I have other holdings in separate exchanges and have not been heavily involved in crypto trading at all, rather HODLING what I have. But, because of BAKE, I am put into the Pro plan yearly. I am definitely not a Pro at all. The tax report I lay yearly costs way more than anything I have made staking. The report costs wipe out any tiny profits made. I have contacted Koinly each year explaining the problem and at least they have once given me a bigger discount on the plan and another time a lesser discount.
So yeah yearly, my Koinly tax report costs me way more than what I yield yearly from crypto. I cannot do the tax myself. It's too complicated for me.

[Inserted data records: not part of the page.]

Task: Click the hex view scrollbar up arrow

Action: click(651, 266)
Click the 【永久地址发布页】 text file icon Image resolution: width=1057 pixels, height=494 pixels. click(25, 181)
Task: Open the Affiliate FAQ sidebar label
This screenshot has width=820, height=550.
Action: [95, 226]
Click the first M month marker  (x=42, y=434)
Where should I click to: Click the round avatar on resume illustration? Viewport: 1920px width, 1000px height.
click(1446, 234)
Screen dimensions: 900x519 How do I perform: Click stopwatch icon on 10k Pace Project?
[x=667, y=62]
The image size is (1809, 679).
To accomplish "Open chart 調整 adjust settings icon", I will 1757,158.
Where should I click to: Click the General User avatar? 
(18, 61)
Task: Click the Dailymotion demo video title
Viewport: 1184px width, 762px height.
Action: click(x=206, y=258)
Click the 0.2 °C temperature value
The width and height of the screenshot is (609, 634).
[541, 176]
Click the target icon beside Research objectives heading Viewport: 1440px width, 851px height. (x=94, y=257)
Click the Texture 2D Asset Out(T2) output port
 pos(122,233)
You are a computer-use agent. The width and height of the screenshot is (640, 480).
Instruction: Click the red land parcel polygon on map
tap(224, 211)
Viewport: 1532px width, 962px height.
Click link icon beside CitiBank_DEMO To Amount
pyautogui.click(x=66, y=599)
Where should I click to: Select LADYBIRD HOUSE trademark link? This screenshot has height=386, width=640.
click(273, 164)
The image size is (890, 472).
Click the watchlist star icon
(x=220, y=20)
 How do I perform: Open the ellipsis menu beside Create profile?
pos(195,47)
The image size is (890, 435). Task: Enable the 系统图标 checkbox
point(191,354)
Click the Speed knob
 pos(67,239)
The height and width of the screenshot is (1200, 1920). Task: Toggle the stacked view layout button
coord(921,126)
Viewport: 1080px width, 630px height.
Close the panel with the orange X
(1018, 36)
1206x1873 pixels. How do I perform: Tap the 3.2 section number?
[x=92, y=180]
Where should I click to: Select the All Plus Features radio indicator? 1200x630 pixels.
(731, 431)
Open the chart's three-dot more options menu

I am looking at doing a manual input for Bake instead next year if I can. The lesser plans still means I lose all staking profits.
Z
Zaffre blue Iguana
I have been dealing with this problem for ages, but it's not quick. Luckily, retired, I have the time. I simply sum the transactions, say monthly or 3 monthly and enter them at the end of the period, then delete. Better still, I never synch them at all and just sum them in the coin's staking site. Some years ago, I foolishly bought some zeon and staked it in the PC wallet. The result: 750,000 staking rewards in a year. Koinly could not cope. Overall, the individual amounts are micro and I doubt it makes a big enough difference to the tax statements for the ATO to care. If there is volatility, the distribution about the end of period value is likely to average out and the amounts probably average out over several actual entries too. However, it would be great if you could tell Koinly to sum all amounts of a particular coin in a chosen time slot, choosing only rewards or loan interests etc too, without having to tick every entry..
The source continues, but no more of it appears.